When we act out our anger, we are adding kerosene to the fire. (Or, in this case, hairspray.)
A single flash of anger – like I had last week in the kitchen at my daughter who was impishly hopping away from me with two feet in my right slipper even after I had asked her calmly three times to give it back to me – shattered the entire morning of goodness that we had together. I left the house with her so mad at me she wouldn’t speak to me. I shattered the good works with a single flash of anger.
We can not respond to anger with anger.
When they go low, we go high.
We must love our enemies.
Love them.
We must distinguish between them and their actions because if we do not, we are liable to conflate the two. They are not the problem. Their actions and beliefs are.
Rabbi Bruriah – a brilliant woman sage of the Talmud – taught to pray for the repentance of the wicked, rather than for their destruction. According to the story, she once found Rabbi Meir praying that an annoying neighbor would die. She reproached him explaining that Psalms 104:35 promises earthly redemption when sin, not sinners, are gone.
We must see that our enemies are not fixed – this is what stereotypes are.
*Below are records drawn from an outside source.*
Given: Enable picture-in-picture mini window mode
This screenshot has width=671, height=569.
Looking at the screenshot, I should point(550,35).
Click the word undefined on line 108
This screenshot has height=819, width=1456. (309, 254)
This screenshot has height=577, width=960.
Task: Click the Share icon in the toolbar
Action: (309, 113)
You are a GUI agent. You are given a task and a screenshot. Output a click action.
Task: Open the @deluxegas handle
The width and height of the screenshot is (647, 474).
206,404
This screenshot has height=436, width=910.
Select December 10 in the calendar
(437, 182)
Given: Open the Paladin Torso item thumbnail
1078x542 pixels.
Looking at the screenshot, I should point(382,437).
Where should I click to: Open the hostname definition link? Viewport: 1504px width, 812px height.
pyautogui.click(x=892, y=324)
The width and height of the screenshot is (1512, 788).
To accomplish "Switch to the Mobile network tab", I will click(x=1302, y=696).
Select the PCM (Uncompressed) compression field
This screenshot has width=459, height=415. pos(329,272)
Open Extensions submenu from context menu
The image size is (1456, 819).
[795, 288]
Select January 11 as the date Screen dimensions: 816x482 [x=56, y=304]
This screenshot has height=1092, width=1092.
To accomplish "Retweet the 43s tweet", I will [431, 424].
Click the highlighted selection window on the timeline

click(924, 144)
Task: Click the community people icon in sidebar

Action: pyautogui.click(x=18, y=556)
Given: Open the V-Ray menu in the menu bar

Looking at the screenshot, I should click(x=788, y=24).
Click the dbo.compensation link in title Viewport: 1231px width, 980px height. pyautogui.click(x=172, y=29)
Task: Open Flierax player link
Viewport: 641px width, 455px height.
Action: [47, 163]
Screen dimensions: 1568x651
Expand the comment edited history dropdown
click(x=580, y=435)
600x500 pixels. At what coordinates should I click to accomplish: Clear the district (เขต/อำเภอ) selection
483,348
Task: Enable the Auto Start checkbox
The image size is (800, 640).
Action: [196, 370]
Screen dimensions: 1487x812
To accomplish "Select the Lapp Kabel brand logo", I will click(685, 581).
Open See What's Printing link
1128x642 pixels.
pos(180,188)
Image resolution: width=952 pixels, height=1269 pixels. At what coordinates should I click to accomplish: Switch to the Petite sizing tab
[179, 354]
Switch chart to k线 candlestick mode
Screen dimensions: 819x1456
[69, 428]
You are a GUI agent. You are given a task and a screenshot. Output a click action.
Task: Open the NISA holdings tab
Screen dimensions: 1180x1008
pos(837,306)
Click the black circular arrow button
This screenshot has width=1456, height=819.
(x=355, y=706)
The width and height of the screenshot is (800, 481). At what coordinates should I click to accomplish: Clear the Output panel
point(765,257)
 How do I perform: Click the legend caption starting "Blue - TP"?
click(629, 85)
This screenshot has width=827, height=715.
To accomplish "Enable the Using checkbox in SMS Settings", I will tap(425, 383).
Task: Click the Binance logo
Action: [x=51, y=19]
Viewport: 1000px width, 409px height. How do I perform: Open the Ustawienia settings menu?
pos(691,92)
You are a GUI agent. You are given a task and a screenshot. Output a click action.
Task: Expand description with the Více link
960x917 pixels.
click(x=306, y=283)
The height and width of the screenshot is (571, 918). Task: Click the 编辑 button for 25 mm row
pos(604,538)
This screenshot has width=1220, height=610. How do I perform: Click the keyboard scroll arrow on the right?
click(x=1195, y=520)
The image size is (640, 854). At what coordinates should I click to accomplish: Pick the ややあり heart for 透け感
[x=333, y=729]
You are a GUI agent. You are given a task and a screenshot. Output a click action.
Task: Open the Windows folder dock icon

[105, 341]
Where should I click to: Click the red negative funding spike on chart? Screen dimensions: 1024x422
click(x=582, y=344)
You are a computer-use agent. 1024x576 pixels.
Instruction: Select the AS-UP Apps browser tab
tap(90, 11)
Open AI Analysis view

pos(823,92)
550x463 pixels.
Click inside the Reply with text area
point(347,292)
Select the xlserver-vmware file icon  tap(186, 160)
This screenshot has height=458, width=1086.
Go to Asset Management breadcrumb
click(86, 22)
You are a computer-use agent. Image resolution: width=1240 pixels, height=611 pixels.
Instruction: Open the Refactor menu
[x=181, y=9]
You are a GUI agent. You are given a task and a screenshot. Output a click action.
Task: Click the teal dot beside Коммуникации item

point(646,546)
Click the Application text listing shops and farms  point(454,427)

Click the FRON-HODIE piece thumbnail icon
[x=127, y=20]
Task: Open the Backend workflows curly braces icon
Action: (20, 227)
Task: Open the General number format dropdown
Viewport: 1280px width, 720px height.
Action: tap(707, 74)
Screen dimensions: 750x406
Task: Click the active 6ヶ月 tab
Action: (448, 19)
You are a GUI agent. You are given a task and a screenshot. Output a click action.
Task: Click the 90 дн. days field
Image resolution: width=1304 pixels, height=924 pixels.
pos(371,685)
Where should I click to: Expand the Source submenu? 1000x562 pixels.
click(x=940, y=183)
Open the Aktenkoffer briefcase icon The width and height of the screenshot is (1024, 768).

We must see that our enemies are human beings – human beings who are capable of change.
Jesus is quoted in the Gospel of Matthew as teaching that to be aligned with God you must “love your enemies and pray for those who persecute you.”
Parenting as an analogy
I think of my adversaries – the neo-nazis, my president, and others – as though they are petulant children.
My adversaries are wrong.
Unequivocally wrong.
They are storming on.
They are loud.
They aren’t listening.
They are petulant like children.
I want to quash their mini rebellion.
But no one learns in shame.
There is not a parenting book that advocates shame.
There is not a parenting book that advocates ridicule.
There is not a parenting book that advocates shouting louder.
Being certain means only that you are certain, not that you are right.
Being louder means only that you are louder, not that you are right.
Being angrier means only that you are angrier, not that you are right.
If we want petulant children or adults to change, we have do it this way:
With firm conviction. With patience. With love.
We must love them.
Those we hate – those who shout at us how much they hate us – we must love them.
Loving our enemies might might be the opposite of our natural reaction, but it is what we need to do.